As I steered the car through the gloom, my eyes were fixed on the narrow lane – but Tom was looking skywards, excited. He’d spotted a patch of blue. To our surprise, by the time we reached the parking place at the start of the walk, we were above the cloud and in the most beautiful of winter days.
The world had turned upside down. Below us, everything was white. Above us, sharp sunlight picked out the rich browns and greens of the bluff. Our plan was to walk a short loop of around 10km, which would take us to both Hay Bluff and its neighbour across Gospel Pass, Twmpa, but ensure we weren’t back too late for family responsibilities. We set off, keen to see if the view got better as we went up.
It did. By the time we’d walked the short, steep route to the trig point on top of Hay Bluff we could see that the Black Mountains and Brecon Beacons beyond were the only islands of high ground protruding from a tide of cloud. Having picked the day for this walk at random the week before, we’d chanced upon the most spectacular walking weather of the year.
In these perfect conditions it was tempting to follow Offa's Dyke Path all the way along the top towards Pandy, but there wasn’t time for that. Sticking to our plan, we turned instead for Gospel Pass. As we descended towards the road and the view of the valley to our left opened up, memories of this place flooded in: my first trip here when I was in the Scouts; wandering here lost – in more ways than one – during my twenties; and, more recently, struggling up here on my road bike after an ill-advised chip-shop lunch in Brecon.
We reached the road, crossed it, and began the climb up Twmpa. Also known as Lord Hereford’s Knob, the peak features in a song by post-punk band Half Man Half Biscuit. After encountering a woman driven from her home by spiralling house prices, the narrator advises: “Twmpa, Twmpa, you’re gonna need a jumper. It gets a bit chilly on top of Lord Hereford’s Knob.” Suitably attired in our jumpers and warmed by the climb, we sat near the summit of Twmpa and ate our lunch under the watchful gaze of the wild horses.

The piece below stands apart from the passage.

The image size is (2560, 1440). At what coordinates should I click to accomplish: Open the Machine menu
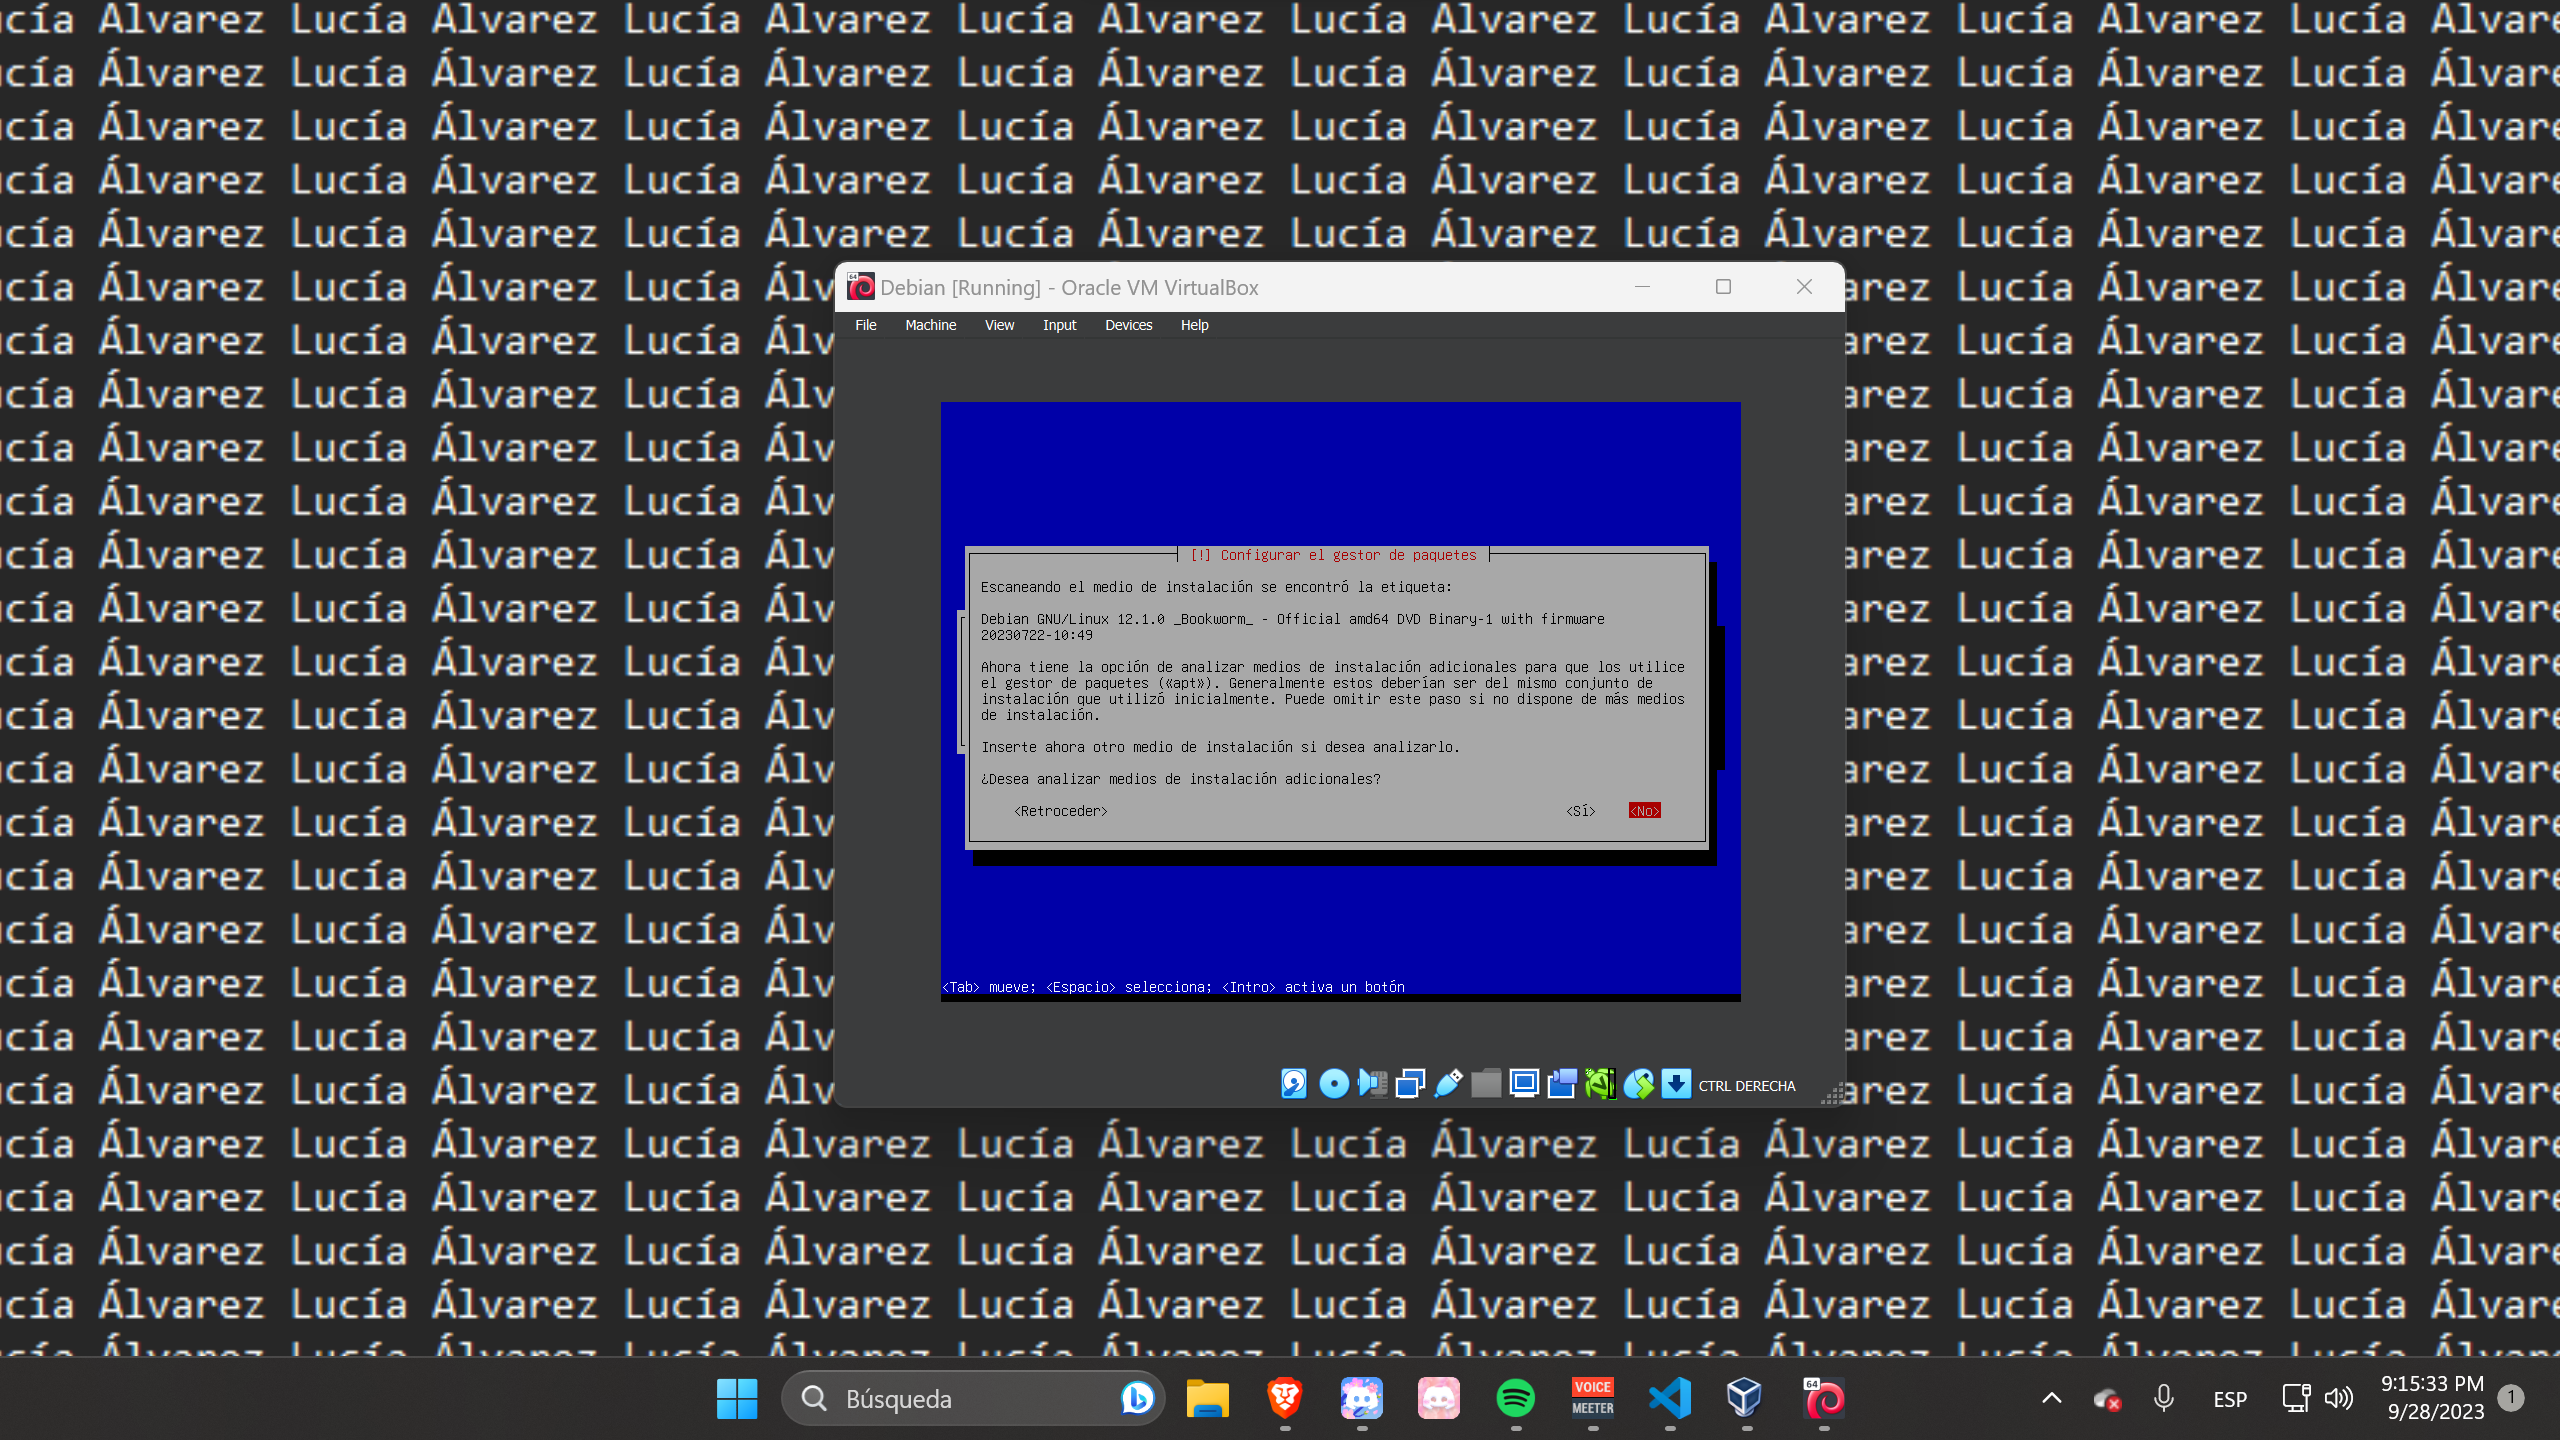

An older man exchanged greetings before striding on past us to the summit cairn. He’d walked up from Capel-y-Ffin and, like us, couldn’t believe his luck at finding such beautiful conditions. He stood and looked out, silhouetted by the low sun, before eventually turning to head down to his car. Was he thinking the same as us – that he wanted to stretch this short winter day into an eternity of wandering under the clear sky?
Despite the cold, it was good weather for daydreams – about what lay ahead, and what had passed. Looking back towards Hay Bluff, I thought of Offa, the Anglo-Saxon king of Mercia, who is believed to have ordered the construction of a dyke stretching roughly along what is now the border separating England and Wales. Little is known about Offa, and practically nothing about the people who dug and piled the earth on his orders. Who were they? Did they work up here on days like these – using hand tools to dig an earthwork that was up to 20m wide and 2.4m high?
But Offa’s ghosts would not give up their secrets and it was time for us to go. The path turned back the way we’d come and dropped down the side of the mountain to lower ground. The final couple of kilometres passed quickly and we were soon back at the car.
Ahead of us still the sea of cloud. Behind us now an unforgettable day.